This study focuses on the most recent regularization techniques for CNNs. Other studies [36, 46] focus on older and more general regularization methods. Here, we consider three main points:

In this work, the regularization algorithms are divided into three main categories, each one in a given section: The first one is called “data augmentation,” and it describes the techniques that change the input of a given CNN. The second category is called “internal changes,” and it describes the set of algorithms that changes values of a neural network internally, such as kernel values or weights. The third category is called “label,” in which techniques perform their changes over the desired output. Table 1 gives a list of all methods discussed in this work.

Although we divided the methods into three different strategies, Table 1 highlights that some algorithms work on two different levels. For instance, CutMix and CutBlur work on both input and label levels. The majority of the methods work on input or internal structures, which shows a lack of research on label regularization methods.

In a quick search, it is possible to find a diversity of works using Convolutional Neural Networks, such as image classification [15, 16, 24, 54], object detection [11, 40], and image reconstruction [71, 72, 73]. However, the frequency of works for regularization compared to other problems is very low. As far as we are concerned, we found only two recent surveys about regularization for deep neural networks.

The first one [36] is an extensive analysis of regularization methods and their results. Although it is an interesting work, it focuses considerably on older methods, such as adding noise to the input, DropConnect [59], and Bagging [1]. Those methods are still broadly used and have their importance; however, they are not exactly new.

Another relevant work found was a survey focused only on dropout-based approaches [28]. Dropout [49] is undoubtedly an important regularization method for different types of neural networks, and it has influenced several new approaches over the years, besides being used in several different architectures.

══════════════════════════════

What you have to do: Which two methods does the text on CNN regularization name as working on both the input and label levels?

Given material:
══════════════════════════════

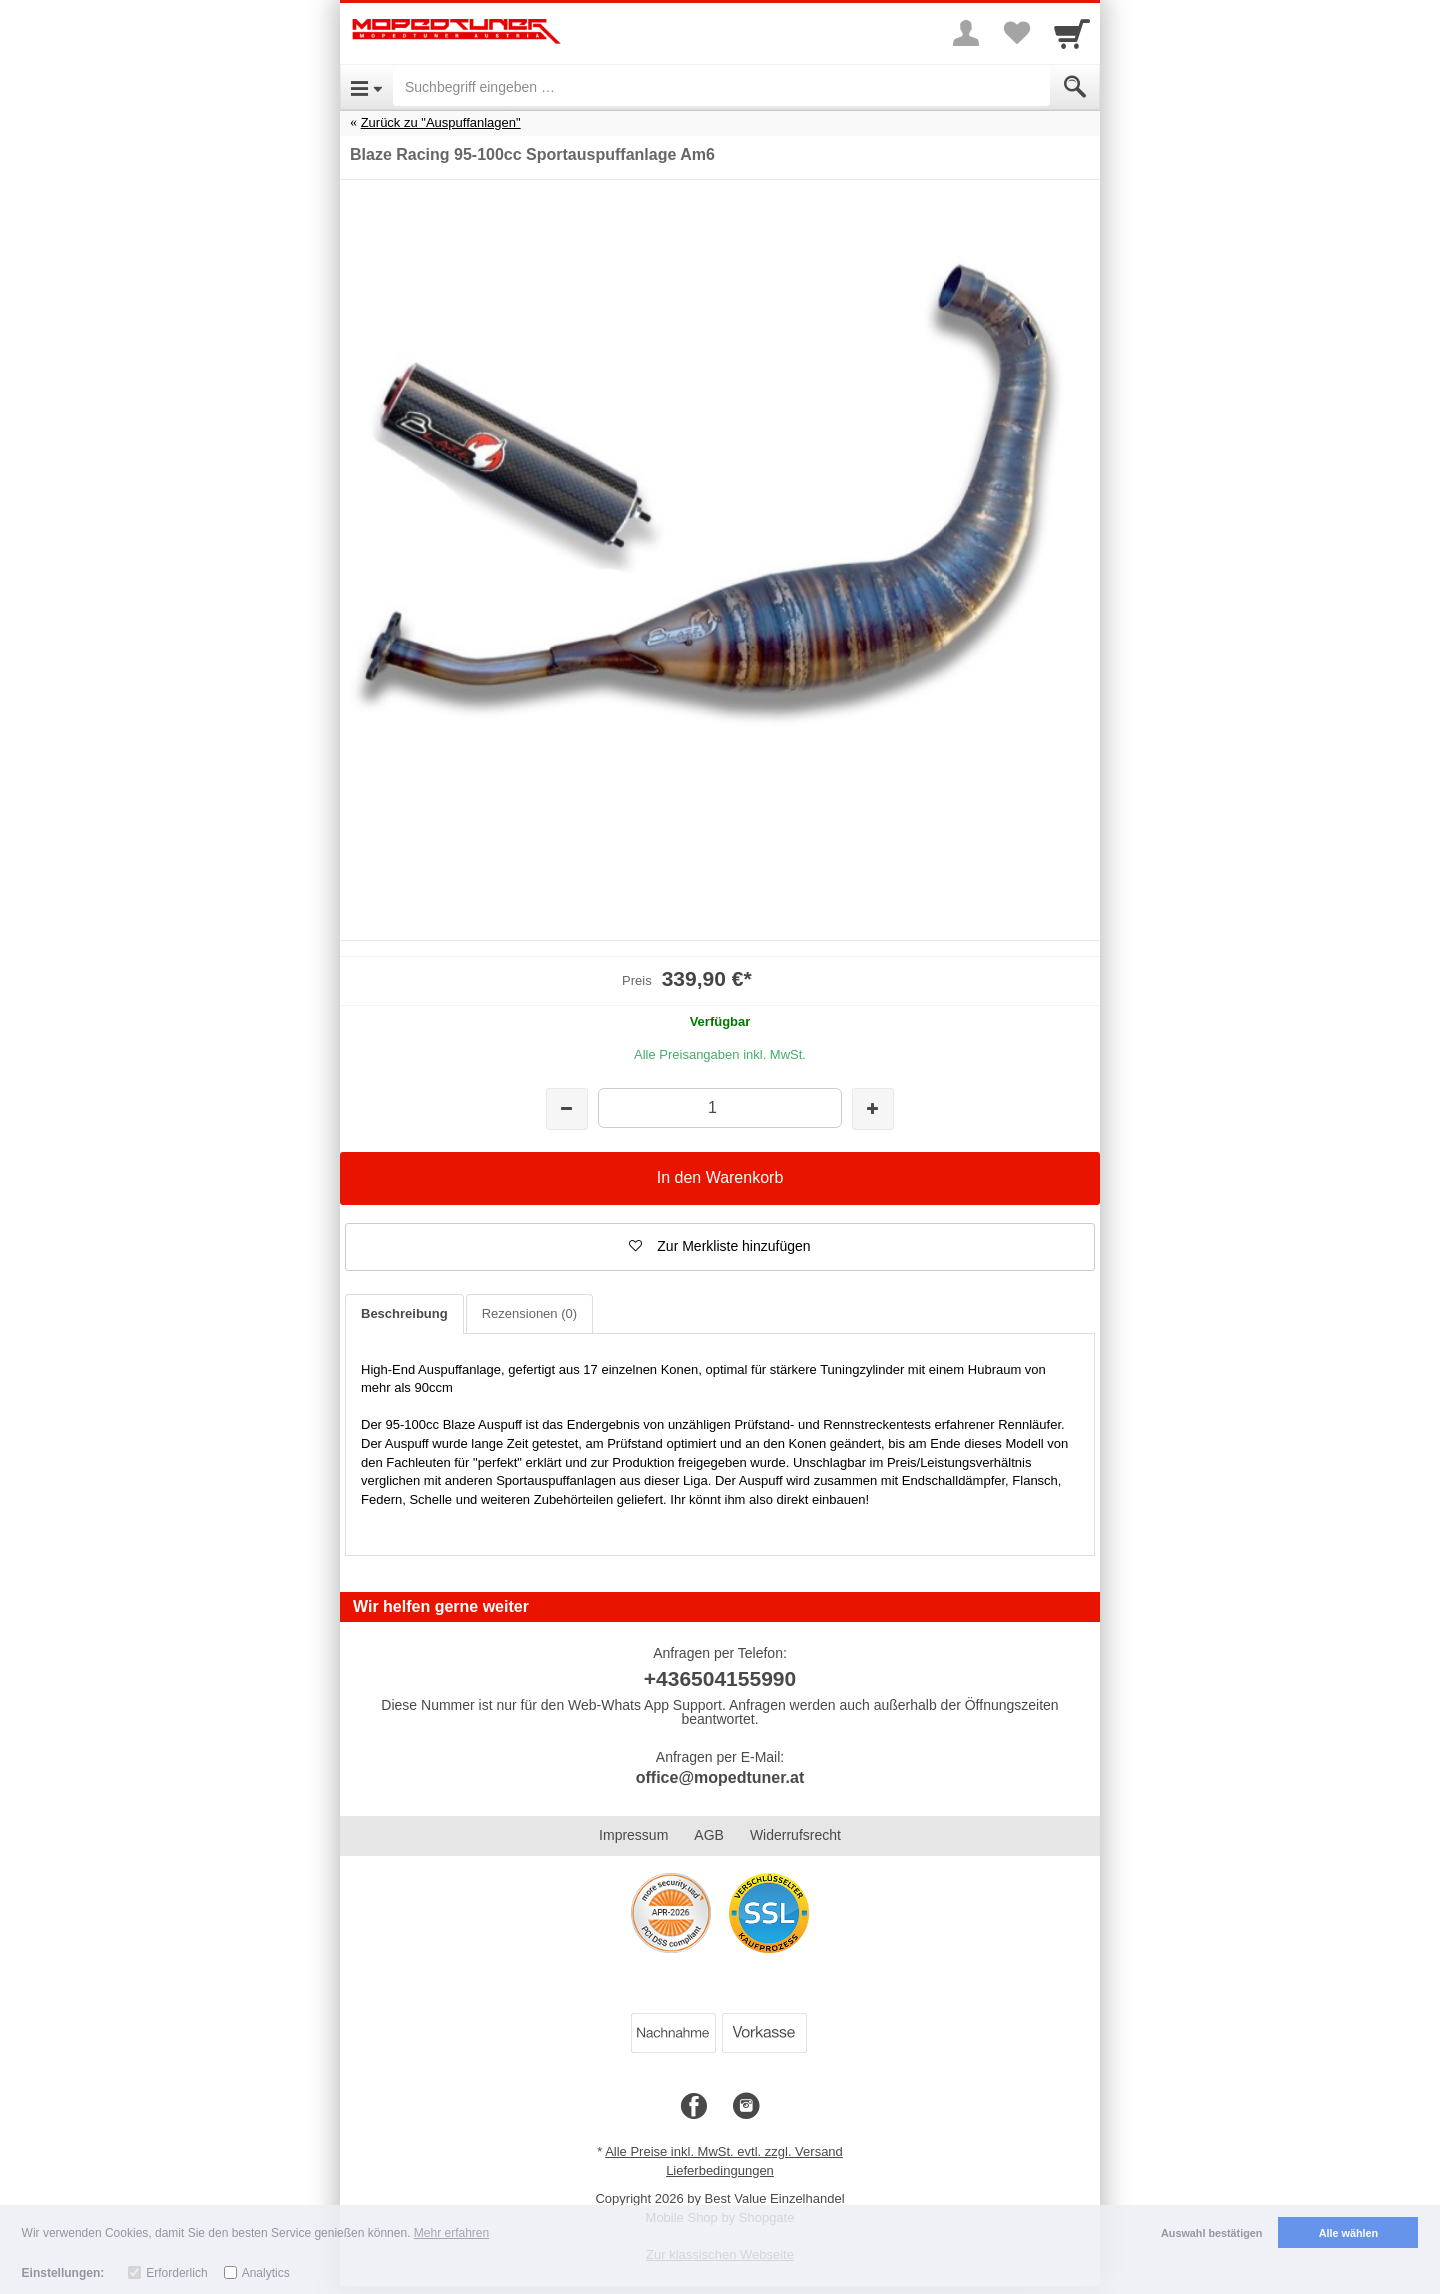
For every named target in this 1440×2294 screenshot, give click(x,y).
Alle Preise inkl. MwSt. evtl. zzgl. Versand (724, 2151)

══════════════════════════════

Exercise solution: CutMix and CutBlur.